In our latest episode of New voices in AI, we caught up with Maria De-Arteaga who told us about her work and journey into algorithmic fairness and human algorithm collaboration. You can find all episodes in the series here.
In this article, Thom Badings and Nils Jansen write about their work on controllers for autonomous systems that won them, and co-authors Alessandro Abate, David Parker, Hasan Poonawala, and Marielle Stoelinga, a distinguished paper award at AAAI 2022. They propose a method to compute safe controllers for autonomous systems in safety-critical settings under unknown stochastic noise. In contrast to existing methods, this one does not rely on any explicit representation of this noise. Instead, it predicts the outcome of actions based on previous observations of the noise.

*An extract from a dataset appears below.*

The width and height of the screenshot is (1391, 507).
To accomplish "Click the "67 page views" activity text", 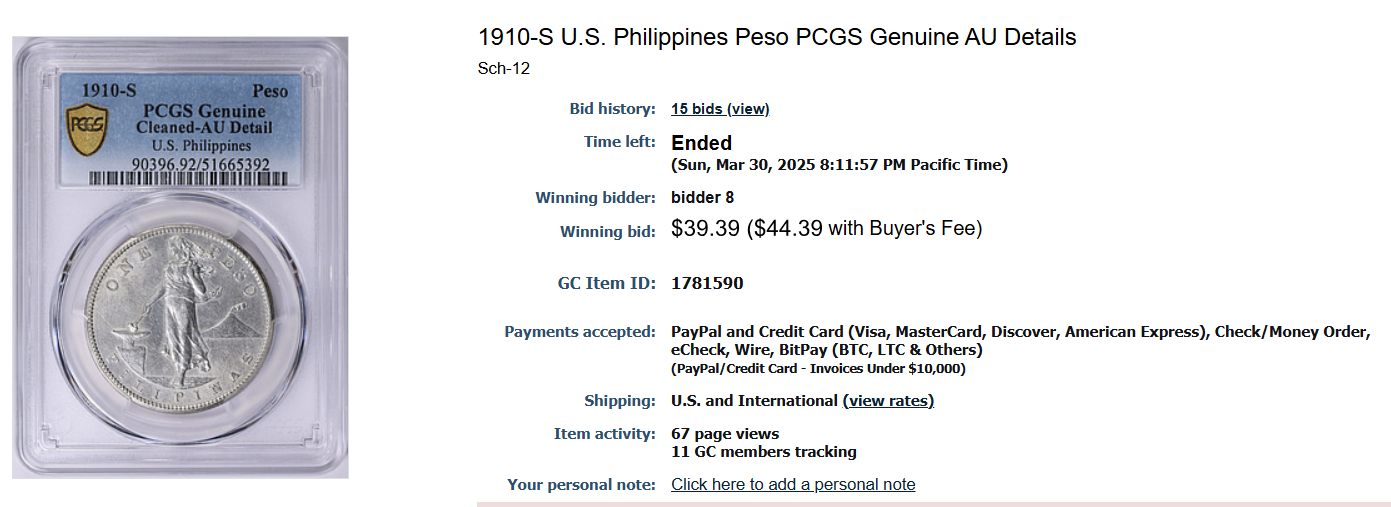I will click(725, 434).
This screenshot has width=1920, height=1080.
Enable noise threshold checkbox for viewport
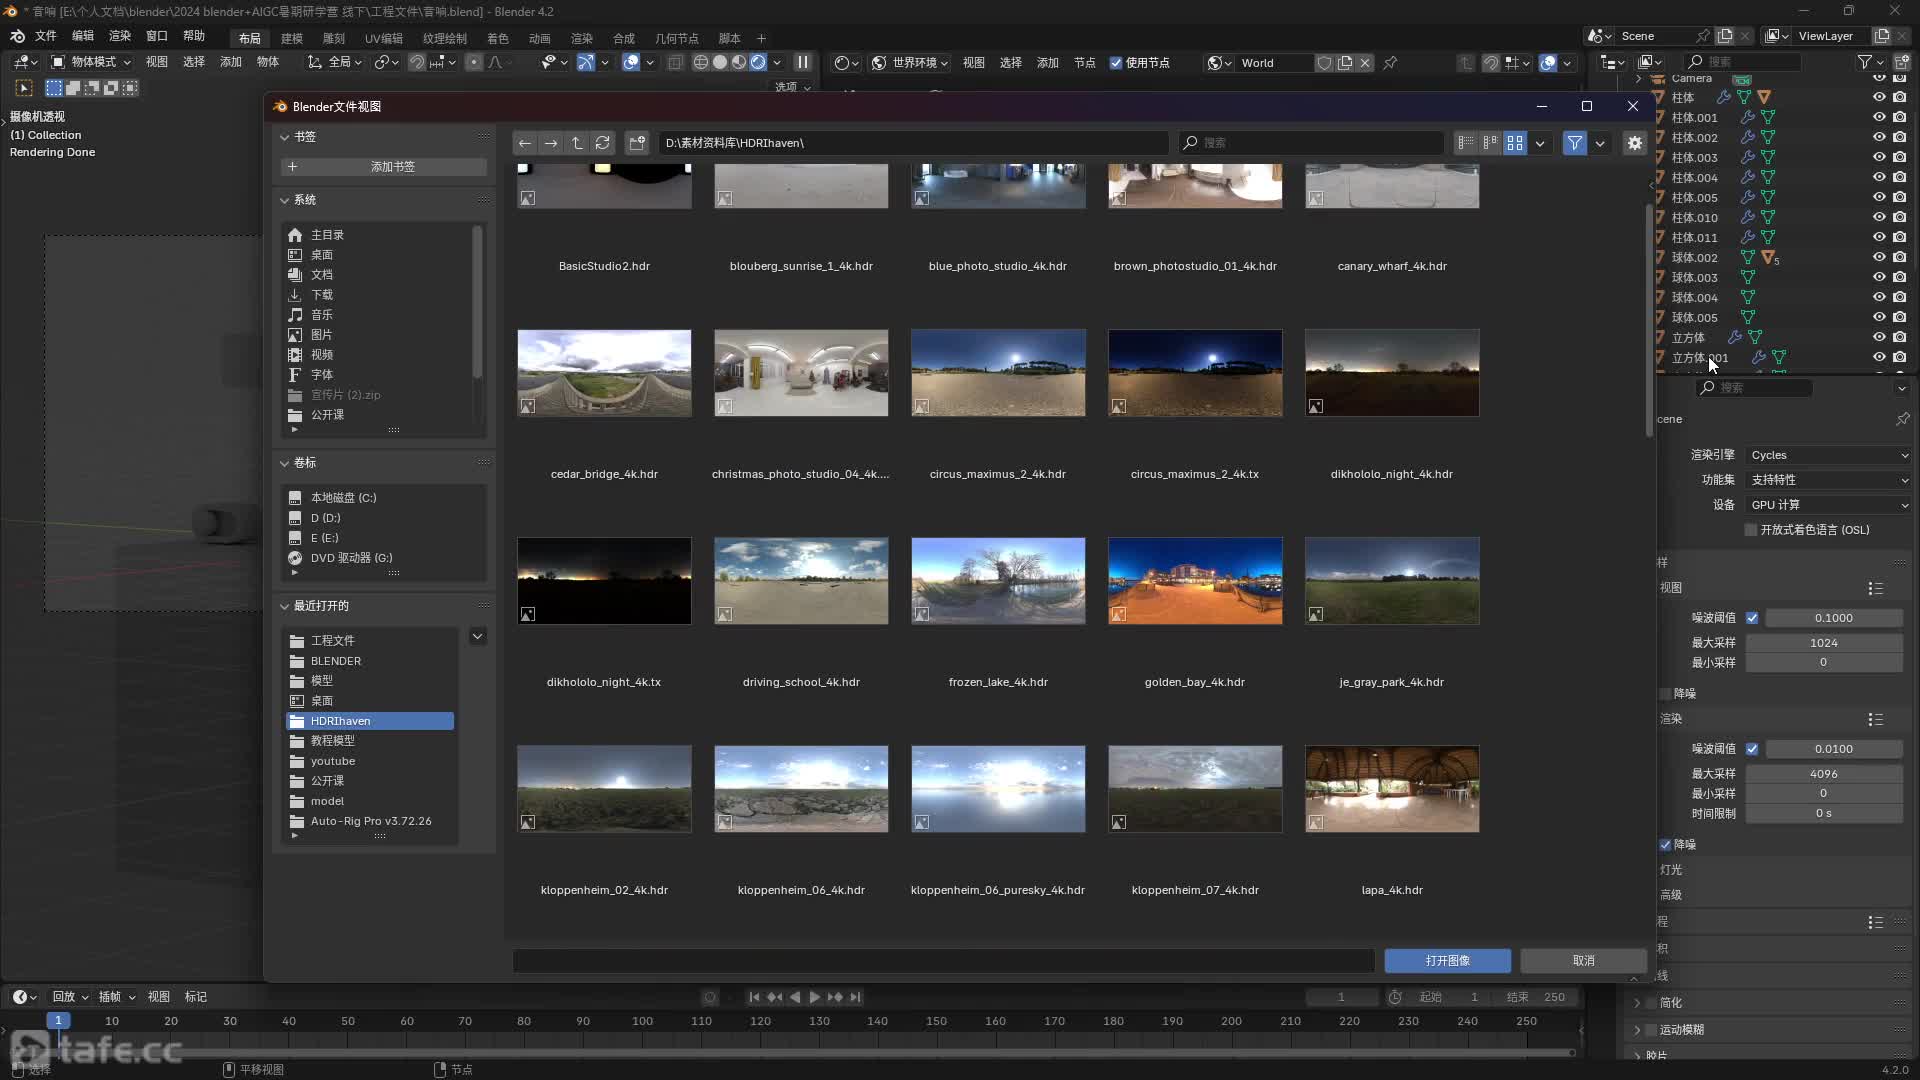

The AIhub coffee corner captures the musings of AI experts over a short conversation. This month, we explored the topic of AI images. The representation of AI in the media has long been a problem, with blue brains, white robots, and flying maths featuring heavily. How can we source or design better images for AI? How should AI be represented pictorially in articles, blogs etc? What do we need to consider when thinking about portraying AI in images? Find out what our trustees thought here.
Are you a PhD student or researcher with an interest in science communication? We are recruiting AIhub ambassadors to help us write about the latest news, research, conferences, and more, in the field of artificial intelligence. Find out more here.
The 2022 International Conference on Learning Representations (ICLR) kicked off on 25 April, and the outstanding paper awards were announced shortly before the start of the event. You can find out who won these awards here.
Fans of The Radical AI Podcast will be pleased to know that the show has returned after a short break. In this minisode, hosts Jess and Dylan talk about what they’ve been up to, and look ahead to the new series. You can listen to the first episode of the new series, featuring Alexander Monea, here.
The Advancing Data Justice project is a Global Partnership on AI (GPAI) initiative, led by The Alan Turing Institute. Researchers around the world have been working to understand what data justice might look like in their distinct contexts. As part of the project, the team have recently launched the first instalment of a documentary series which tracks the work of the project partners. Find out more here.
At the end of March it was reported that an AI system from French startup NukkAI had beaten eight world champions at bridge. This has been heralded as an important step, as in bridge (as opposed to games such as chess and Go) players work with incomplete information. The system uses a hybrid of rules-based and deep learning methods. You can watch the recording of the livestream of the challenge in full here.
In this guest post (on Ben Recht’s blog), Deb Raji writes about data and distributions, and how any failure of deployed ML models is often inappropriately characterized as a “distribution shift”. This post forms part of an on-going series from Ben and Deb on validity in machine learning.
A new MIT Technology Review series AI colonialism investigates how AI is enriching a powerful few by dispossessing communities that have been dispossessed before. Karen Hao, Heidi Swart, Andrea Paola Hernández and Nadine Freischlad cover the topic in four articles:
South Africa’s private surveillance machine is fueling a digital apartheid
How the AI industry profits from catastrophe
The gig workers fighting back against the algorithms
A new vision of artificial intelligence for the people.